Delineating Amongst Crypto Verticals

January 6, 2026

Disclaimer: This is not financial advice. Anything stated in this article is for informational purposes only and should not be relied upon as a basis for investment decisions. Triton may maintain positions in any of the assets or projects discussed on this website.

TL;DR

  • Crypto is not a single asset class, and treating it as such obscures true risk drivers, inflates correlations, and leads to systematic mispricing.
  • Triton segments crypto into economic verticals so assets are evaluated apples-to-apples, similar to sector analysis in public equities.
  • Each vertical has its own relevant KPIs, and applying the wrong metrics (e.g., TVL, TPS, wallet count) creates noise rather than insight.
  • Infrastructure and DePIN are analyzed like long-duration or physical infrastructure businesses, with emphasis on real demand, utilization, unit economics, and sustainability.
  • This vertical-first, KPI-disciplined framework enables venture-style underwriting in liquid markets and more durable alpha generation.

Triton Taxonomy: How Triton Liquid Delineates Verticals

One of the most persistent analytical errors in crypto markets is the tendency to treat “crypto” as a single, monolithic asset class. This framing is convenient, but fundamentally wrong.

The only meaningful characteristic shared by all crypto assets is that they exist on blockchain infrastructure. Beyond that, tokens differ radically across cash-flow profiles, risk drivers, user behavior, valuation frameworks, and macro sensitivities. Lumping them together obscures signals, inflates correlation assumptions, and leads to systematic mispricing.

At Triton Liquid, our research process begins by rejecting the idea that crypto is one market.
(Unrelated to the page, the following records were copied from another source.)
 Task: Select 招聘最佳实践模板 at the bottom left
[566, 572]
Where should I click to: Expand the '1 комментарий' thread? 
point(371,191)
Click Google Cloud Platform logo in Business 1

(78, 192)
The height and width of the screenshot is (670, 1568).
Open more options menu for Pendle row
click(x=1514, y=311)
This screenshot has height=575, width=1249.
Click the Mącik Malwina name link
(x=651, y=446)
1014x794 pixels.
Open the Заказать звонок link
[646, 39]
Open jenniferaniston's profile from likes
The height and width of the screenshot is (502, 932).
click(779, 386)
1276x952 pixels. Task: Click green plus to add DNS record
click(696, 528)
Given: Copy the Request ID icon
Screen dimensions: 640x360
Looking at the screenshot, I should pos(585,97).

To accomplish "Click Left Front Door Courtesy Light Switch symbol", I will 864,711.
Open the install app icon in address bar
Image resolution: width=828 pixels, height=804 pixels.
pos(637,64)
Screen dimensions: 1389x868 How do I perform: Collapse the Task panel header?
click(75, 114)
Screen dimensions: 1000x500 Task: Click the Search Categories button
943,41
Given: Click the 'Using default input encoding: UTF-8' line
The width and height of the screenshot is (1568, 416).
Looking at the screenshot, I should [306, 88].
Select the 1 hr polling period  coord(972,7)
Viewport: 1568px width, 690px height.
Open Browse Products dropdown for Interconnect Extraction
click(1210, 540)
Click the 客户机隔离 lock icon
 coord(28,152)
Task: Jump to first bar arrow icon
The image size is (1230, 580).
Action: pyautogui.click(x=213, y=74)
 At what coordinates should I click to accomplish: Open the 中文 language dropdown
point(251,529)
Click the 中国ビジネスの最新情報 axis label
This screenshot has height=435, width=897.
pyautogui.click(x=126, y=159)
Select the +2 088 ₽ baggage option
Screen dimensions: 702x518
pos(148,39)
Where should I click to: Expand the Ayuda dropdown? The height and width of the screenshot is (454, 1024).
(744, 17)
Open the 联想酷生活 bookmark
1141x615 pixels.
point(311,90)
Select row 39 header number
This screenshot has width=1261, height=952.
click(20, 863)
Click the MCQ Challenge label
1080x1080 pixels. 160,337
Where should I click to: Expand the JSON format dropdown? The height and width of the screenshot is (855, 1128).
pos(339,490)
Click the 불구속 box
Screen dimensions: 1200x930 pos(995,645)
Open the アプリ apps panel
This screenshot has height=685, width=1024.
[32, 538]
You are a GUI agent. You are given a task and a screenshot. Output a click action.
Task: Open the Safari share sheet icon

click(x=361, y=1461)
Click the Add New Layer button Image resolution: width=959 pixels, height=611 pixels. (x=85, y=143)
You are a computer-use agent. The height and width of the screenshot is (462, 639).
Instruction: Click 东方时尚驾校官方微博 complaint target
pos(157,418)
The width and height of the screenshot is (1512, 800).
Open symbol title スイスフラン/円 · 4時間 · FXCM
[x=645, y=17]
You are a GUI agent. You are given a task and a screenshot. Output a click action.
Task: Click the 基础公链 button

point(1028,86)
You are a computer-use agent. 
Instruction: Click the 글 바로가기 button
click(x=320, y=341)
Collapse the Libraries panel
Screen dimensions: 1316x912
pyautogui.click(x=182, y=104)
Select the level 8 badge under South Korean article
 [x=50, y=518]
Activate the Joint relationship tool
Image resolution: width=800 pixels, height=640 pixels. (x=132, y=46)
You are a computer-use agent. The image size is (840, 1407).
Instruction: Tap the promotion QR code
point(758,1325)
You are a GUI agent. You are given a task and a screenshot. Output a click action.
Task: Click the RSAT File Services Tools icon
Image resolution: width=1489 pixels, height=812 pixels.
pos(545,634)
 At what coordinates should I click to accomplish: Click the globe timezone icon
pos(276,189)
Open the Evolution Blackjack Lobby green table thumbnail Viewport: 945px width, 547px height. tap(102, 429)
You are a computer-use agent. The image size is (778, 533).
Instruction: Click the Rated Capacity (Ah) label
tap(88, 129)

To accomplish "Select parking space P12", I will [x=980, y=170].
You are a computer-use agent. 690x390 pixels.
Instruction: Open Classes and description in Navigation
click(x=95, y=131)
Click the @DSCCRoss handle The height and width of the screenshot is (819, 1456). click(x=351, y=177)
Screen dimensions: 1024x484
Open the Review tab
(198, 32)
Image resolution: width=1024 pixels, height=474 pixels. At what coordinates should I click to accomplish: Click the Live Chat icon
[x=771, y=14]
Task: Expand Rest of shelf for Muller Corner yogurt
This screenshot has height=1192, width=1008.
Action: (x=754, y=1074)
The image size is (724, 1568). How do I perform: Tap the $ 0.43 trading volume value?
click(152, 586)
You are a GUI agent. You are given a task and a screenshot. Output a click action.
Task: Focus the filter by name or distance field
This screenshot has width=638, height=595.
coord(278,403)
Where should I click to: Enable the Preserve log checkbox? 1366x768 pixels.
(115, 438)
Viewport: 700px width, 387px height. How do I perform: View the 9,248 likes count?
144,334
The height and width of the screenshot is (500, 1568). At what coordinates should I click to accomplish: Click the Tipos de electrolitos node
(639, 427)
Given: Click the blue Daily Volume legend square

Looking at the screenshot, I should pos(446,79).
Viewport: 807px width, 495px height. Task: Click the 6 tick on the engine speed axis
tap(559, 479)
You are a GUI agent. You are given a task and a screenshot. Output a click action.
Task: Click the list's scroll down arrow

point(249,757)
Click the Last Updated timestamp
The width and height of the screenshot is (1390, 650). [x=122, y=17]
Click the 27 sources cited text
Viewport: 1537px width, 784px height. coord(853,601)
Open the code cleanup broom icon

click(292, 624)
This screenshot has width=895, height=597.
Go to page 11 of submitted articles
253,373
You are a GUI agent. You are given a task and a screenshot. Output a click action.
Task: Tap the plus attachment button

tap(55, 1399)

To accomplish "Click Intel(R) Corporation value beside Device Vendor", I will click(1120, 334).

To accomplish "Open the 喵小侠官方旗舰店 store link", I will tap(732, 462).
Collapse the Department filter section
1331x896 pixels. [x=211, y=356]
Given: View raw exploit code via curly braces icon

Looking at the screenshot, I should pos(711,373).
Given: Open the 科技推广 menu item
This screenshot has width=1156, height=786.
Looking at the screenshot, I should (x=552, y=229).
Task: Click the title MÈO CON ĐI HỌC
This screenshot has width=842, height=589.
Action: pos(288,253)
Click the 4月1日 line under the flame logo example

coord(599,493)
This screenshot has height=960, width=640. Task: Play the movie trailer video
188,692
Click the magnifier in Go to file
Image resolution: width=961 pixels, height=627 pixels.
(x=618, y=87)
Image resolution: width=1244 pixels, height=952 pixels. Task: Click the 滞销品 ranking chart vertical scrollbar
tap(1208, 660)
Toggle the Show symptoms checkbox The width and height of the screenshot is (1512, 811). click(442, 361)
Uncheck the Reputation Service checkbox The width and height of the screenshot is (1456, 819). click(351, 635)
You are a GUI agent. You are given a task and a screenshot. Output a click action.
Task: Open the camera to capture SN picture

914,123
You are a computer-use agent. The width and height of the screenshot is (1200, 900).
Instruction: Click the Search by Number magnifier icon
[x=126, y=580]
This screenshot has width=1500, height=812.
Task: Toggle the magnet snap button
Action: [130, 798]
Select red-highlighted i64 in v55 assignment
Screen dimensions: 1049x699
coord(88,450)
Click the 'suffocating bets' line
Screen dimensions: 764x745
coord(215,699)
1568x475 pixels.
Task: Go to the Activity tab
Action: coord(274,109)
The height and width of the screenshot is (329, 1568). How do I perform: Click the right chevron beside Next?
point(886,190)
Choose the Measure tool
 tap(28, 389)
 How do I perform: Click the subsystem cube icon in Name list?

Instead, we construct a vertical-based taxonomy that allows us to compare assets apples-to-apples, just as public-market investors would never value a payments company like a semiconductor manufacturer simply because both are “equities.”

This post outlines how Triton delineates crypto verticals - and critically, which quantitative KPIs matter in each one.

Below is our internal taxonomy, which we use to differentiate asset categories.

The Core Principle: Structure Before Valuation

Before modeling price, returns, or catalysts, Triton first asks:

What economic role does this token play?

Only once an asset is placed in the correct vertical can meaningful quantitative analysis begin. Each vertical has its own signal set. Applying DeFi metrics to infrastructure - or consumer growth metrics to middleware - produces noise, not insight.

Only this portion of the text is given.